There is no doubt that Brent Ray Brewer committed the capital crime of his conviction. In the course of committing a violent robbery, he took the life of a man whose only mistake was showing kindness to two strangers.
On April 26, 1990, then 19-year-old Brent Brewer and his girlfriend, Kristie Nystrom, approached Robert Laminack outside his flooring store in Amarillo, Texas and asked for a ride to the Salvation Army. Laminack invited the young couple to get in his truck; Nystrom took the front seat, and Brewer sat in the back. While en route, Brewer grabbed Laminack and began to stab him in the neck with a butterfly knife. Laminack begged for his life while obeying Brewer’s demand to hand over his keys and wallet. He was wounded in the carotid artery and jugular vein. After losing consciousness, he bled to death.
Brewer's bloody fingerprints were found on the knife and inside the truck. Witnesses saw him covered in blood. This is a horrible and senseless crime of violence, but did the State prove that Brewer would be violent again? Some say the use of "junk science" is what put Brewer on Death Row- and for that reason, his sentence should be commuted. We will take a look at that "junk" science and other evidence brought by the State- and then I'll let you decide if Brewer deserves to die as scheduled on November 9th, 2023.
For me, I would need a list of provable "priors" to determine for myself if a person was likely to act violently again. And I would need context for those priors.
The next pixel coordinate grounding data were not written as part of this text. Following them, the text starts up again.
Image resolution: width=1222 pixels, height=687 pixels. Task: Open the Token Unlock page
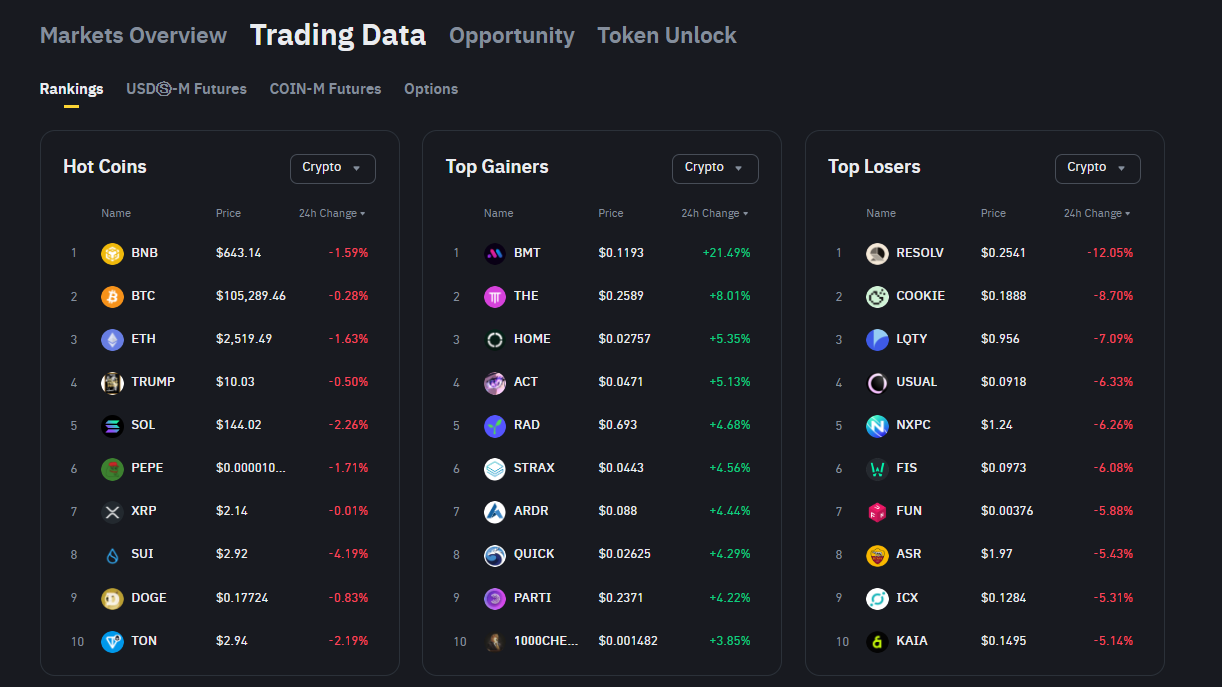pos(667,36)
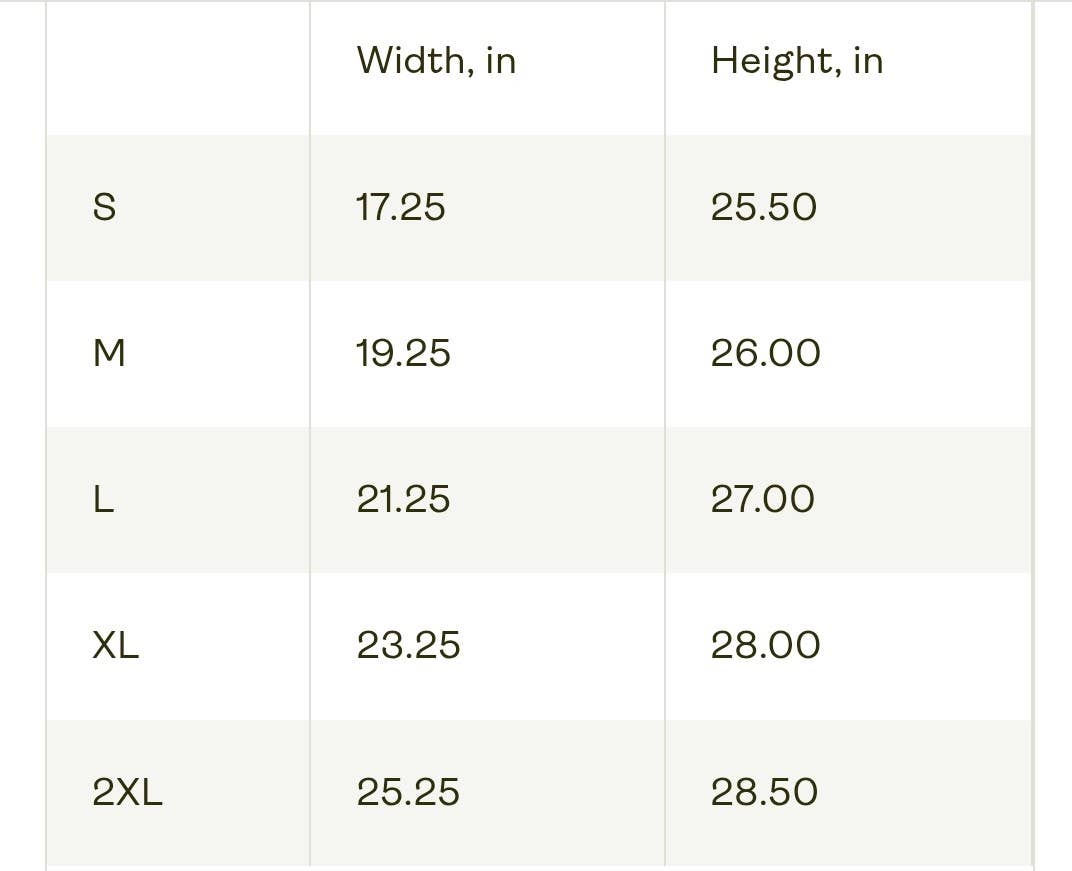Click the 28.50 height value
The height and width of the screenshot is (871, 1072).
(764, 792)
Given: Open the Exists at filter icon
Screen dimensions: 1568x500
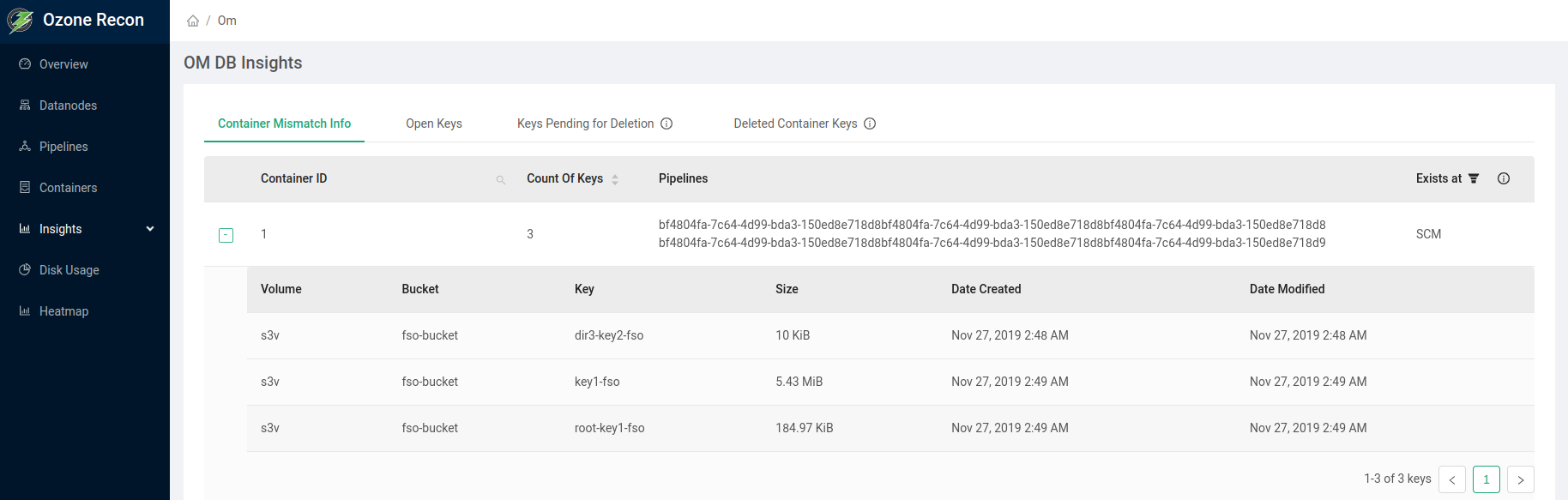Looking at the screenshot, I should coord(1474,178).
Some people have terrible luck and have to defend themselves more than once, for instance.
During Brewer's death sentence appeal, prosecutors brought up three previous "bad acts." The acts were the possession of a knife (which seems weak for a "bad act" to me), an assault on his stepfather, which Brewer contends was in defense of his mother, and an assault on his high school girlfriend which temporarily paralyzed her. The last act might be enough to sway me that he is a continuously violent person unless it could somehow be proved it was an accident.
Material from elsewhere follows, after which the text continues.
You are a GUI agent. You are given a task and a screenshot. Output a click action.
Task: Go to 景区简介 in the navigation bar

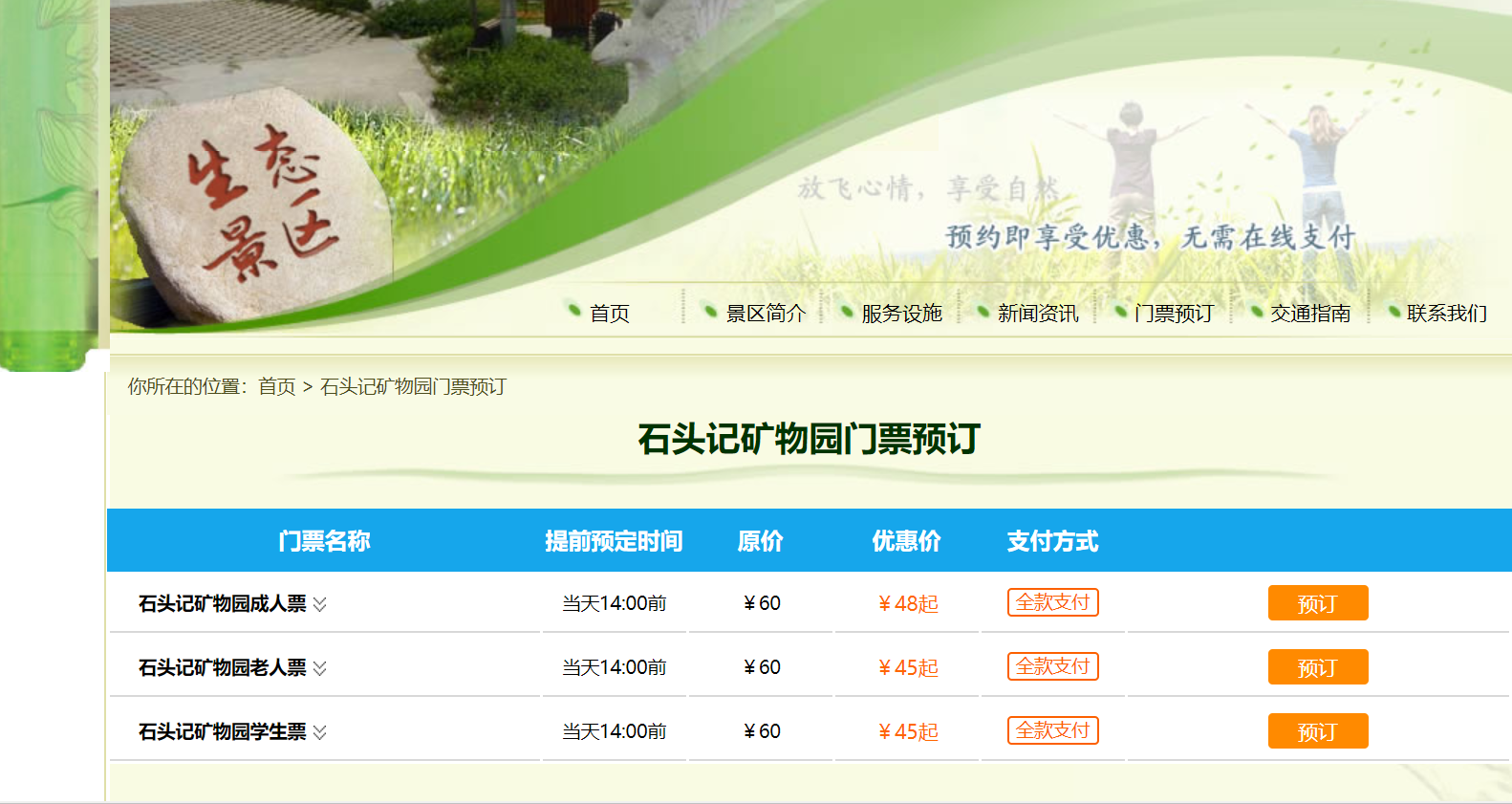[x=766, y=314]

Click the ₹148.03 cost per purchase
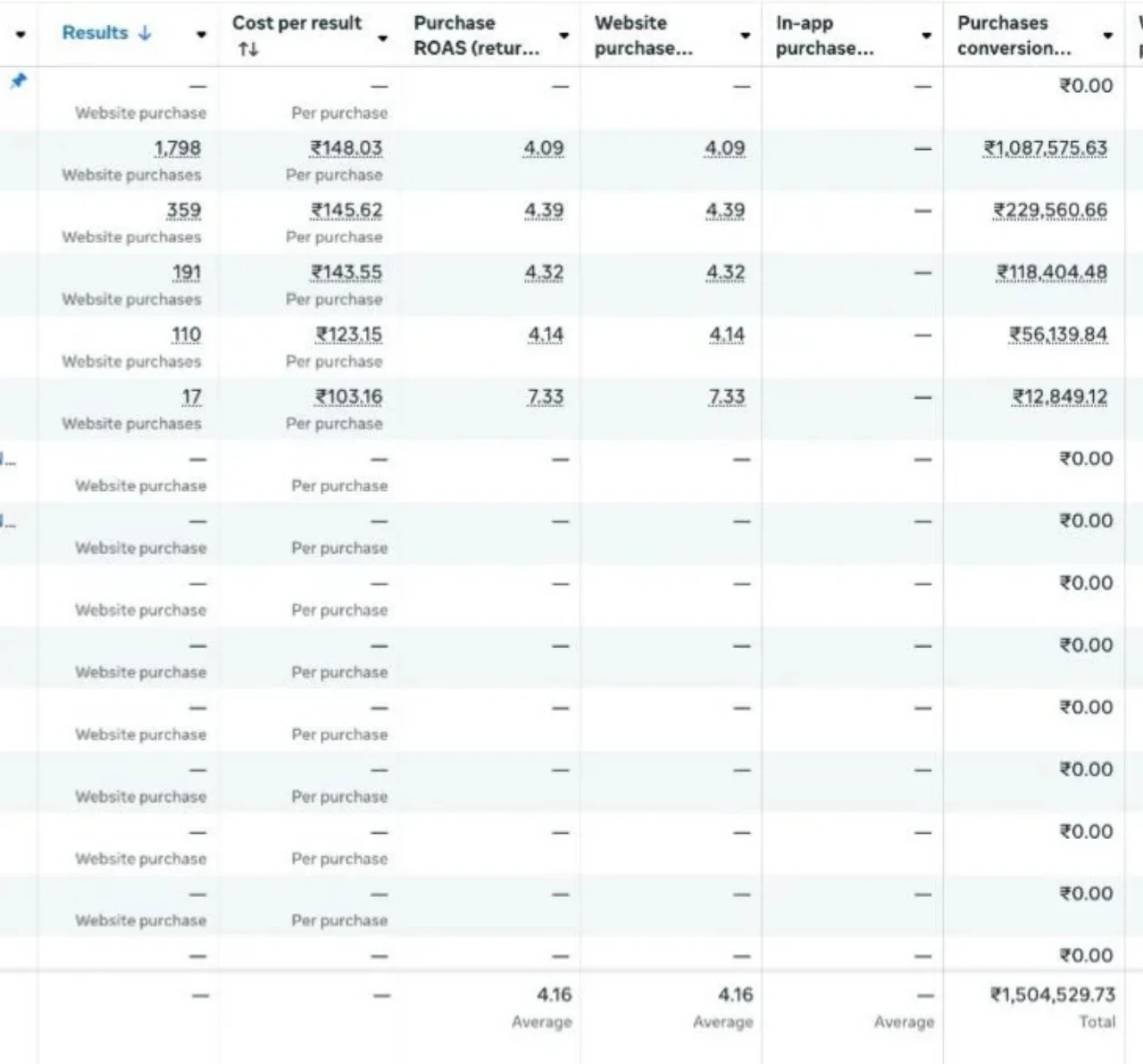point(346,148)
If the forensics were solid, what was the "junk science" used? A psychiatrist, who never met with Brewer, testified that Brewer was likely to join a prison gang and continue to act out violently. The methodology he used to come to this conclusion has been discredited by the American Psychiatric Association. The same psychiatrist testified at Brewer's appeal. Only the jury really knows if it was his testimony that made them decide to give Brewer the death penalty- twice.
Brewer is one of a few men who are/ were scheduled to be executed in Texas this year. Most recently Jedidiah Murphy was executed on October 10th, and William Speer was granted a stay of of execution. Time will tell if Brewer will have to pay the ultimate price this year.